▶ **The task**
Keep every line of the data below that has the string "computer" and present those lines.

▶ **Dataset entries**

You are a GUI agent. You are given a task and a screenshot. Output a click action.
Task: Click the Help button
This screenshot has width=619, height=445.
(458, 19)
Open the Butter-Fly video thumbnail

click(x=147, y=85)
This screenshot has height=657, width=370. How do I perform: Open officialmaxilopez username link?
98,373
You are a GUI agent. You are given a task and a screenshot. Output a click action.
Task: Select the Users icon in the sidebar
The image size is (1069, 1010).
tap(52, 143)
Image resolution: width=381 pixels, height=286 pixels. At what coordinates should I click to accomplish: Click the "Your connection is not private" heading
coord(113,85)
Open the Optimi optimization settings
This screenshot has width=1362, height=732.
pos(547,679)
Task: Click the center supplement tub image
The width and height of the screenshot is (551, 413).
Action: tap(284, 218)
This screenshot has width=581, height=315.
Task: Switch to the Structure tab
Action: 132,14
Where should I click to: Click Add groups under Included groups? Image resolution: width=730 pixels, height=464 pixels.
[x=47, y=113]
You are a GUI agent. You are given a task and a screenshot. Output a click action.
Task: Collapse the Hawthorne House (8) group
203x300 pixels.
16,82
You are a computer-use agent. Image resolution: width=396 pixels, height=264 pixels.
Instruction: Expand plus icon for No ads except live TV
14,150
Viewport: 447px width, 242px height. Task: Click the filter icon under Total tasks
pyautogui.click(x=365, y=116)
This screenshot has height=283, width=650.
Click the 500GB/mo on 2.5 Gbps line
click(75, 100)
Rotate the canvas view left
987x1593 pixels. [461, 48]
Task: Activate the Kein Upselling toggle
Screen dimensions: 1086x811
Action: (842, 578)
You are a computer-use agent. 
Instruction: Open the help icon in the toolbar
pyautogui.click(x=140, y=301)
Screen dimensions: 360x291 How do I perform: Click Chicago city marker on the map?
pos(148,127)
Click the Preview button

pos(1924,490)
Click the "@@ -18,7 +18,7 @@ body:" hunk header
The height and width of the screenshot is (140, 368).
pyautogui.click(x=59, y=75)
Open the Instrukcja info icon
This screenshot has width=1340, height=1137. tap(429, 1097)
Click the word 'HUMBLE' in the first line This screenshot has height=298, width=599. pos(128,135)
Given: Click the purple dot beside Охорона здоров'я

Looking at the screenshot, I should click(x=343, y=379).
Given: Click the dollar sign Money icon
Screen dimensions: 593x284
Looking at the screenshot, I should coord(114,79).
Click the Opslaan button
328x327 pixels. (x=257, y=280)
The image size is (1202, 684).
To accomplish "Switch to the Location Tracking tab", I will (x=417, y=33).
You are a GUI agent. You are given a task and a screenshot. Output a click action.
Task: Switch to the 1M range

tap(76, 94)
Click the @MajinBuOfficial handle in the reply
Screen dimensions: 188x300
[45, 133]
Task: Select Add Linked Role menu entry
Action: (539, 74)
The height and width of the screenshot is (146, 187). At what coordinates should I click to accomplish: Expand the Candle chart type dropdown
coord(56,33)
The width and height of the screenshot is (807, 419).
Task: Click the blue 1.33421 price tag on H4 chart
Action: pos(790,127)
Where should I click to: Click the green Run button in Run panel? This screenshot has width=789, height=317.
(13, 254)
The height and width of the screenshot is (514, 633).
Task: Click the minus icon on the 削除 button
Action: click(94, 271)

▶ **Exercise solution**
You are a computer-use agent. Image resolution: width=396 pixels, height=264 pixels.
You are a computer-use agent. 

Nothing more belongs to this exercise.